My son is in the 3rd percentile for weight, also known as failure to thrive. Those words crush me every time. Failure. Only seven letters, two syllables. Immeasurably painful. I can’t help but feel like I’m failing my son despite trying literally everything I can to help him gain weight.


Three years ago, I gave birth to my first son. He was also a small baby, usually in the 14th percentile. I spent my maternity leave agonizing over weighed feedings, topping off with bottles, and counting ounces. I tracked every feeding meticulously, every weight check went into my app. I tried to figure out how much he would need to gain by a certain date to hit some arbitrary milestone. By the time he was one, he had climbed to the 40th percentile and I swore it would be different with my next baby. I swore that if things weren’t going well, I’d just go to formula next time instead of breastfeeding no matter how much I loved it.

The universe has a cruel sense of humor sometimes. Things have definitely been different this time. This baby had no problem nursing and it literally never once hurt. This baby was hospitalized before he was 4 weeks old. This baby has endured two different tongue tie revisions. This baby has suffered so much pain due to reflux. This baby hates the bottle despite being given one since he was 6 days old. This baby acts as if formula is poison.

This baby is failure to thrive and I have failed to stop it.

The guilt is unreal. Maybe if I hadn’t tried to breastfeed and just did formula. I suspected with my first that my milk wasn’t very fatty so why did I think this time would be different? Maybe if I’d given up dairy sooner, it would have changed things. Maybe if I hadn’t bragged about how well things were going when he was a few days old, it wouldn’t have all gone wrong. The what-ifs are impossible to escape.

Almost as bad have been the people who try to help. They tell you how their cousin’s baby was just small and they’re fine now. They tell you how if you just mix formula with breastmilk and warm it to the perfect temperature and put it in a certain bottle, your baby is guaranteed to drink it like a champ. They tell you gripe water will cure the reflux because it worked for their baby.

They mean well, but they don’t know what it’s like.

They don’t know the worry that comes from realizing your baby hasn’t gained an ounce in 10 days.

They don’t know the frustration as you warm up another 3 ounces of milk and try the seventh bottle because somehow this time might work after the other six failed today.

They don’t know the helplessness that comes from watching your baby scream at the breast because drinking milk is agony.

They don’t know the utter defeat that comes from finally getting enough ounces into your baby for the day only to watch them spit up the entire last feed.

But we’re getting through it, together, one step (and ounce) at a time.

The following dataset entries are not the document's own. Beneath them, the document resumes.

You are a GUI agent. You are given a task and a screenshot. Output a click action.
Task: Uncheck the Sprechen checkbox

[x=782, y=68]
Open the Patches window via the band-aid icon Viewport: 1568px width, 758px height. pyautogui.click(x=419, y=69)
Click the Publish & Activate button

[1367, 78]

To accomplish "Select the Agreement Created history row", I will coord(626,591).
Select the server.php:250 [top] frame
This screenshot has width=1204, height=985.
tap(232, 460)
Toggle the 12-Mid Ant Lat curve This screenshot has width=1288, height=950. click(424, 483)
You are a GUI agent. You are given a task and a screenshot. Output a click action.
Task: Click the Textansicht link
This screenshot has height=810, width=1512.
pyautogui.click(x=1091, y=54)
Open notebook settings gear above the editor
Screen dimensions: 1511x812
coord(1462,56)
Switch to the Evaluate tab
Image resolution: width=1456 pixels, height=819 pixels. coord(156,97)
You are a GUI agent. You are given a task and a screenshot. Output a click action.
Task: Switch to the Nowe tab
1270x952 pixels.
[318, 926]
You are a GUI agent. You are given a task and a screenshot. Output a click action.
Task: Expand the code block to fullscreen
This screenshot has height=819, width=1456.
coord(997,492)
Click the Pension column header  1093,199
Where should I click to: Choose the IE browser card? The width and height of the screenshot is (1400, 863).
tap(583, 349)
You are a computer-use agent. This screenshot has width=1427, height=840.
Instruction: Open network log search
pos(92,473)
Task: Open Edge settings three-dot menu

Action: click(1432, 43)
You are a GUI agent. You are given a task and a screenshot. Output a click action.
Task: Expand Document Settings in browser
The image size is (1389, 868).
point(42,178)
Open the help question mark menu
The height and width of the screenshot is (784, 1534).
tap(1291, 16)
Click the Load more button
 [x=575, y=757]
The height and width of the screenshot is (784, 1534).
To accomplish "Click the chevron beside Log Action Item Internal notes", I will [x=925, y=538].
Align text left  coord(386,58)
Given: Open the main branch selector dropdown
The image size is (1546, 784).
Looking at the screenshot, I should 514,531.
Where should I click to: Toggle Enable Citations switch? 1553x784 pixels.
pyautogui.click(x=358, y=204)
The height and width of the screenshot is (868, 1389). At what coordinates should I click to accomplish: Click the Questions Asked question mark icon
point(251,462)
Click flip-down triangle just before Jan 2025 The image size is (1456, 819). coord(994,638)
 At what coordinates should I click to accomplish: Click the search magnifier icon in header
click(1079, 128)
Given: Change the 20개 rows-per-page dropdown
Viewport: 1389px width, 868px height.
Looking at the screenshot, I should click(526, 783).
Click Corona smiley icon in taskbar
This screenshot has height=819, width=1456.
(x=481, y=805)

If motherhood is a marathon, motherhood to a failure to thrive baby is an ultramarathon followed by a triathlon. It is a test of endurance, patience, determination, pain, frustration and love. While others lament having to buy clothes so often, you learn to celebrate the fact that your baby gained an ounce after almost two weeks of stagnating. While others celebrate their baby sleeping through the night, you plan the optimal dream feed schedule. It is a hard road paved in loneliness and isolation because so few can truly understand it.

I never would have chosen this road and, to be honest, there are many times I wish there was an exit ramp. Still, I’ve made the most of the journey. I’ve learned to never take for granted the little wins, like my son drinking 4 ounces and keeping it down. I’ve learned to find the humor in my son spitting up all over his dad then spitting up all over me right after. Most of all, I’ve learned to reach out to others, to ask for support and give it when I can. You are not alone in this journey, mama, and you are most definitely not failing as a mom.